Жеглов вернулся довольно скоро, и по его собранному виду я догадался, что добро начальства получено.
– Разрешил Свирский, – сказал Жеглов. – Он, конечно, поговорит с тобой, даст руководящие указания, но главное сделано. А я тут еще одну деталь надумал: скомандуем в КПЗ, чтобы отобрали у Фокса платочек его знаменитый – он тебе заместо пароля будет, а? – И широко улыбнулся.
– Все, тогда хватит травить, – сказал я деловито. – Время уходит, давай соображать…
– Кубок СССР по футболу. «Зенит» вышел в полуфинал.
– Миллион зрителей просмотрели новый художественный фильм «Без вины виноватые», сценарий и постановка лауреата Сталинской премии Владимира Петрова.
– Московский театр сатиры купит старинные украшения: «драгоценности» из искусственных камней – кольца, браслеты, серьги, броши, кулоны; перчатки, кружева и веера.
– Ну что? Ждать, пожалуй, больше нечего, – сказал Свирский. – Звони, Шарапов. Послушаем, что нам скажут…
Свирский сидел верхом на стуле прямо перед столом, в углах кабинета маялись Тараскин, Пасюк и Гриша, а Жеглов стоял, подпирая спиной дверь, будто хотел нам показать, что не выйдем мы отсюда, пока дело не сделаем. Я еще раз посмотрел на них, и под ложечкой что-то екнуло и сжалось. Снял я телефонную трубку, и показалась она мне ужасно тяжелой, словно это была не эбонитовая пустяковина, а ложе «пэтээровки», и горло перехватило спазмой, как перед командой «Ро-ота!..», когда поднимаешь людей из траншеи для первого броска разведки боем.
– Ну-ну, ничего, все будет нормально, – сказал Свирский и улыбнулся.
Я почувствовал себя немного увереннее, и диск стронулся с места.
Долго бродили в проводах далекие гудки и шорохи, потом что-то щелкнуло, и старушечий шамкающий голос ответил:
– Але! Слу-ушаю!
– Здравствуй, бабанька! – быстро, задушливо сказал я. – Ты мне Аню к трубочке подзови…
– А иде я тебе ее возьму? Нету Анюты, нету ее сейчас. Коли надо чего, ты мене скажи, я ей все сообчу, как появится, конечно…
– Слушай, бабка, меня внимательно. Ты ее где хошь сыщи, скажи ей, что человек от Фокса весточку притаранил. Звонить тебе я более не хочу, ты так и скажи ей: сегодня в четыре часа я буду около памятника Тимирязеву, в конце Тверского бульвара. Росту я среднего, пальто на мне черное будет и кепка серая, ну, газетку еще в руки возьму. В общем, коли захочет, узнает. Письмо у меня для ней имеется. Так и скажи – не придет, искать ее более не стану, время нет, я приезжий. Ты все поняла, чего сказал?

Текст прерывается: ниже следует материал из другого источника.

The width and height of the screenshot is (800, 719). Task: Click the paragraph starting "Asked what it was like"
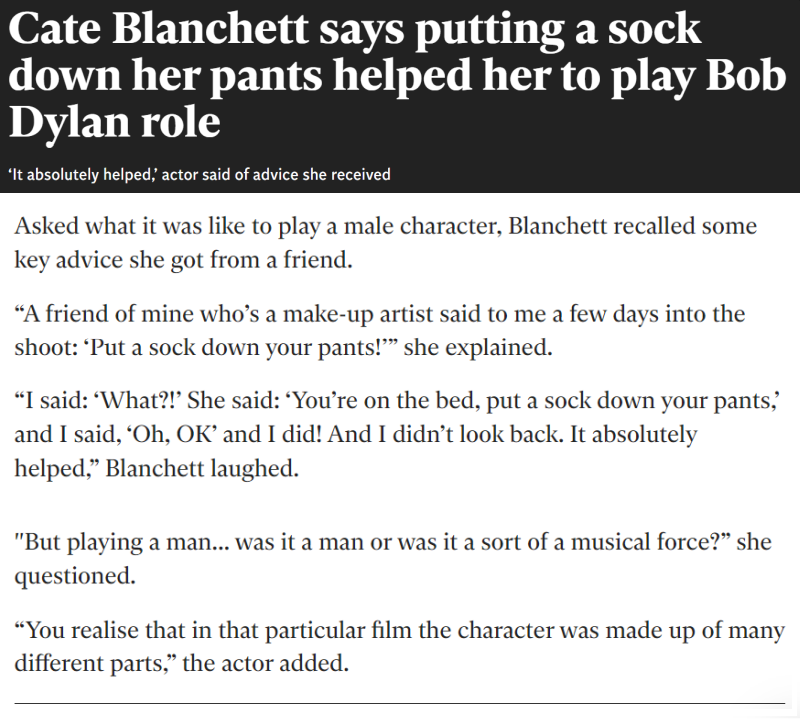point(385,241)
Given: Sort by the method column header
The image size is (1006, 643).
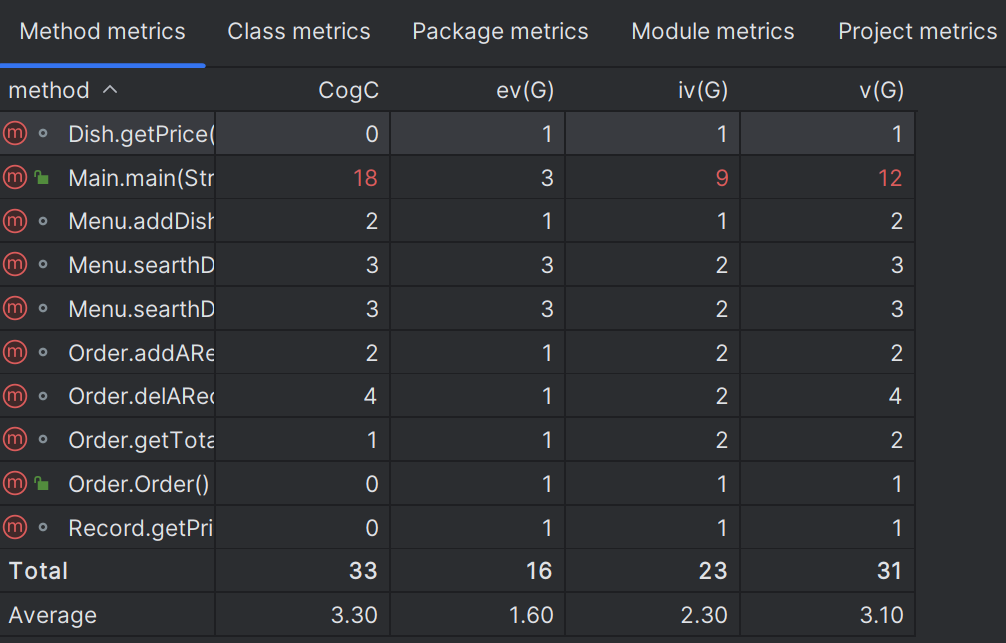Looking at the screenshot, I should 50,91.
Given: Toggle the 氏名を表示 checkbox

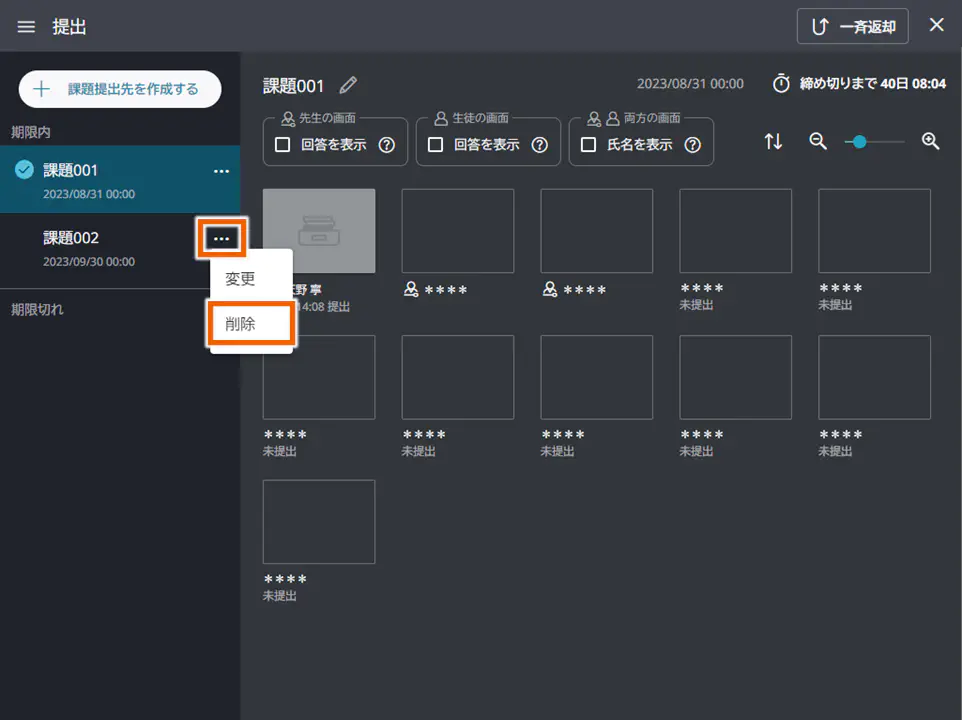Looking at the screenshot, I should click(x=589, y=145).
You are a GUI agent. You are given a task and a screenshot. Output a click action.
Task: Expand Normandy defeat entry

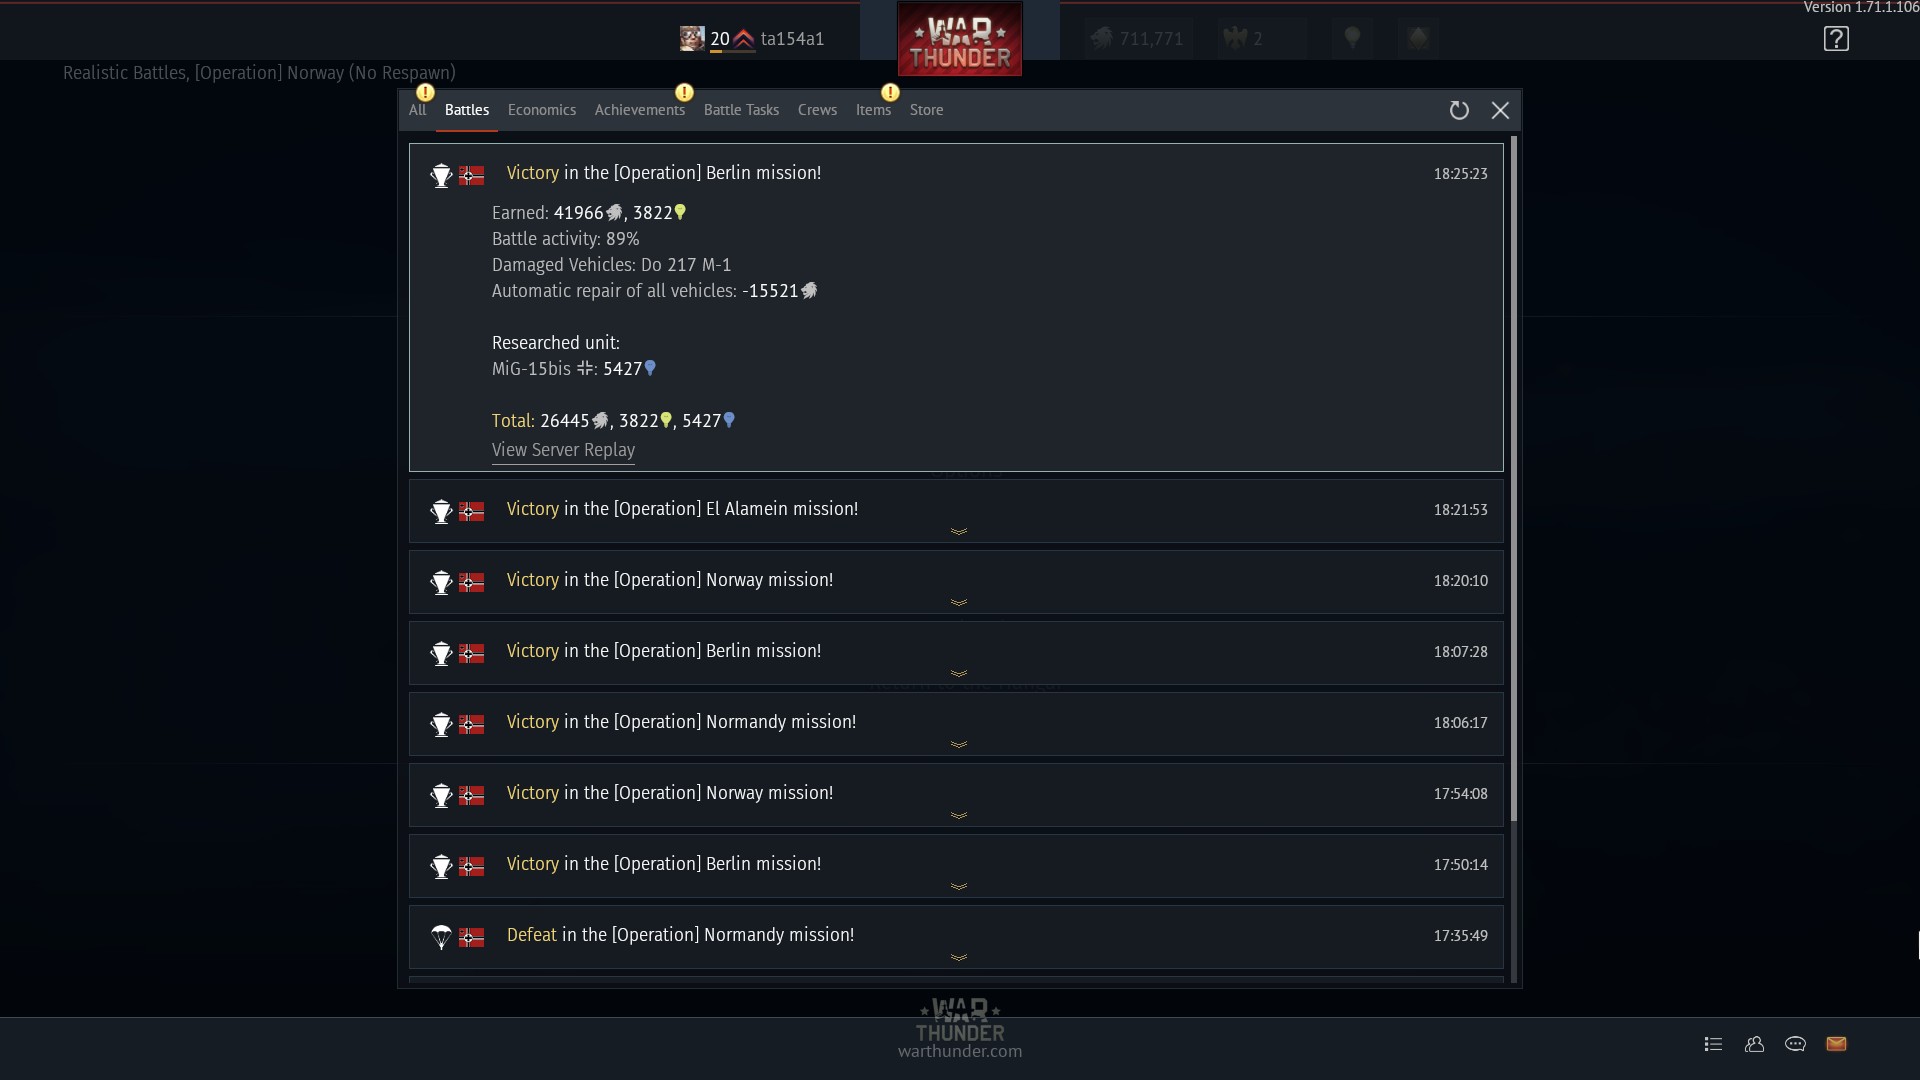(x=956, y=937)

Бабка судорожно передохнула, медленно ответила:
– Понять поняла, а делов ваших не разумею. Коли появится, все скажу.
– Молодец, бабка. Покедова…
Положил трубку и почувствовал, что вся спина у меня мокрая – будто кули мучные на себе таскал. Свирский встал, хлопнул меня по плечу:
– Хорошо говорил, спокойно. Давай в том же духе. – Дошел до двери и, обернувшись, спросил: – Не боишься?

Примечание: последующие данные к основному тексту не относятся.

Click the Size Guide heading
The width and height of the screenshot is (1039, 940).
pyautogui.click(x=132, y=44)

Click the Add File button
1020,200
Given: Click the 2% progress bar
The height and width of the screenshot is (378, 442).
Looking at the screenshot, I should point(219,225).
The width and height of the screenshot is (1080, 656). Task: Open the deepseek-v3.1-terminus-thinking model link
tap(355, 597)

– Как вам сказать… Я ведь через линию фронта ходил. Вот там всегда боялся. А эту мразь мне бояться как-то совестно…
– Это ты не прав, – покачал Свирский головой. – Бандит опаснее фашиста, потому что носит чужую личину – вон на красавца вашего, на Фокса, взгляни… Так что бояться, наверное, их не надо, а опаску против них иметь обязательно. Это для дела полезнее…
Жеглов ушел вместе со Свирским, а ребята принесли мне все новые регистрационные карточки на всех интересующих нас женщин по имени Аня. Я специально читал не спеша, некоторые карточки перечитывал дважды, внимательно подолгу разглядывал фотографии, старался запомнить особые приметы. А стопа выросла на столе уже огромная.
Анна Шумкова, 23 года, воровка…
Анна Махова, самогонщица, 37 лет, отрезана мочка левого уха…
Анна Рождественская, безопределенщица, 26 лет, часто бывает с различными мужчинами в ресторанах, рыжая, подкрашивает волосы стрептоцидом…
Анастасия Шварева, она же Надежда Симонова, она же Наталья Кострюк, она же Анна Новикова, 24 года, красивая, маленький косой шрам на шее, воровка «на доверии»…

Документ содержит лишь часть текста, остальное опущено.